Examples
A simple robots.txt file looks like this:
User-agent: *
Disallow: /admin/
Disallow: /private/
Allow: /public/
Crawl-delay: 5
Sitemap: https://example.com/sitemap.xml
If you're building a scraper, the first check is often just fetching the file:
curl https://example.com/robots.txt
In Python, you can parse it before crawling:
from urllib.robotparser import RobotFileParser
rp = RobotFileParser()
rp.set_url("https://example.com/robots.txt")
rp.read()
url = "https://example.com/products/123"
user_agent = "my-scraper"
if rp.can_fetch(user_agent, url):
print("Allowed to crawl")
else:
print("Blocked by robots.txt")
Practical tips
- Treat robots.txt as an early check, not the whole compliance story: terms of service, rate limits, login walls, and country-specific legal issues still matter.
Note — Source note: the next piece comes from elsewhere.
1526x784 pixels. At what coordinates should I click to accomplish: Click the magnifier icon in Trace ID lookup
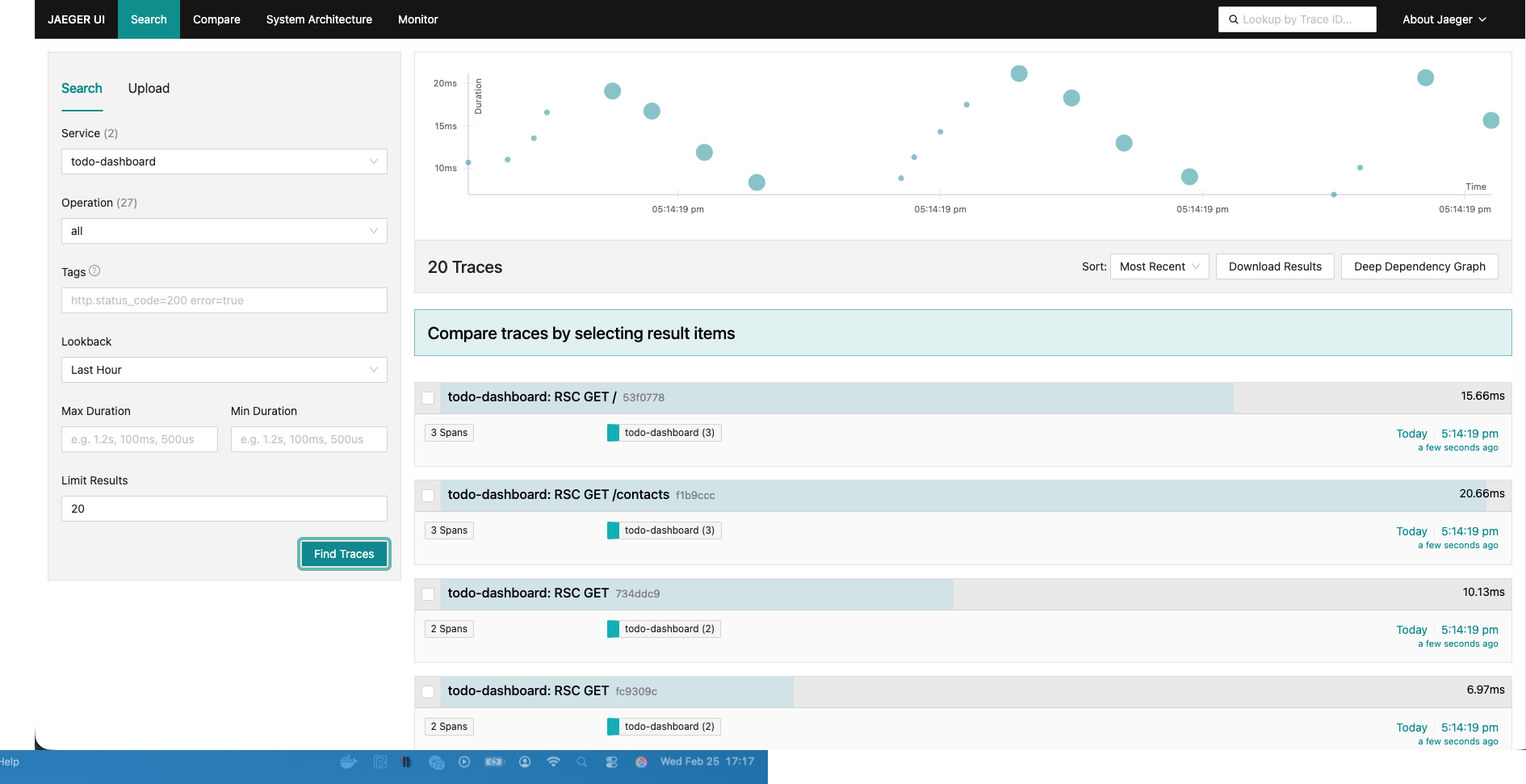1233,19
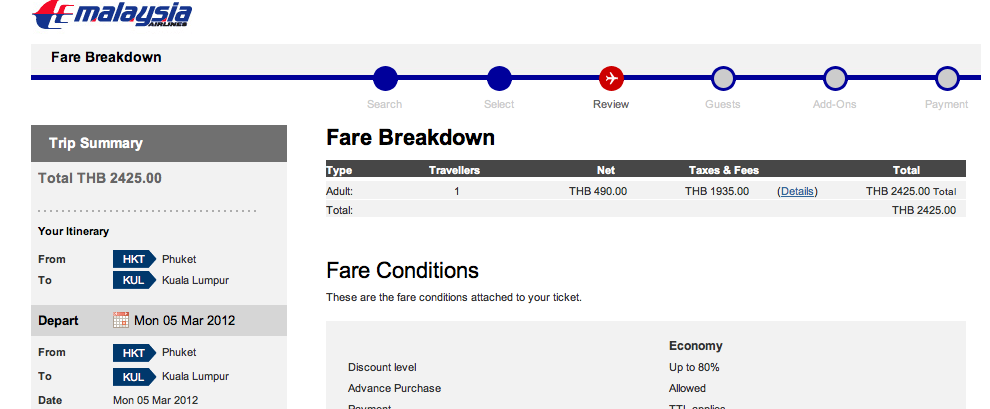Click the Payment step label

(947, 104)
- Read the rules for your actual user-agent first, then fall back to
*if there is no specific match. - Don’t confuse Disallow with access control: if a page is public, robots.txt does not secure it, it just states crawler rules.
- Expect messy real-world files: invalid syntax, conflicting rules, huge files, missing files, and directives some parsers ignore.
- In production, cache robots.txt and refresh it periodically instead of downloading it before every request.
- If a site allows crawling but your scraper hammers it, you're still doing it wrong: respect concurrency, backoff, and crawl pace.
- ScrapeRouter handles request routing and anti-bot work, but robots.txt policy is still your decision. The router can get the page; it does not decide what you should crawl.
A practical flow looks like this:
from urllib.robotparser import RobotFileParser
robot_url = "https://example.com/robots.txt"
target_url = "https://example.com/catalog"
user_agent = "inventory-monitor-bot"
rp = RobotFileParser()
rp.set_url(robot_url)
rp.read()
if not rp.can_fetch(user_agent, target_url):
raise Exception("Do not crawl this path")
print("Safe to continue")
Use cases
- Search engine crawling: bots use robots.txt to avoid pages the site owner does not want crawled, like admin areas, internal search pages, or duplicate content.
- Commercial scraping: teams check robots.txt before collecting pricing, listings, or catalog data so they have a clear policy signal before they put a job into production.
- Internal crawler design: engineering teams use robots.txt parsing to keep broad crawlers from wandering into useless or sensitive sections and wasting bandwidth.
- Operational guardrails: before scaling a crawl, robots.txt gives you a cheap first-pass filter so you don't burn proxy budget and engineering time fetching pages you already know you should skip.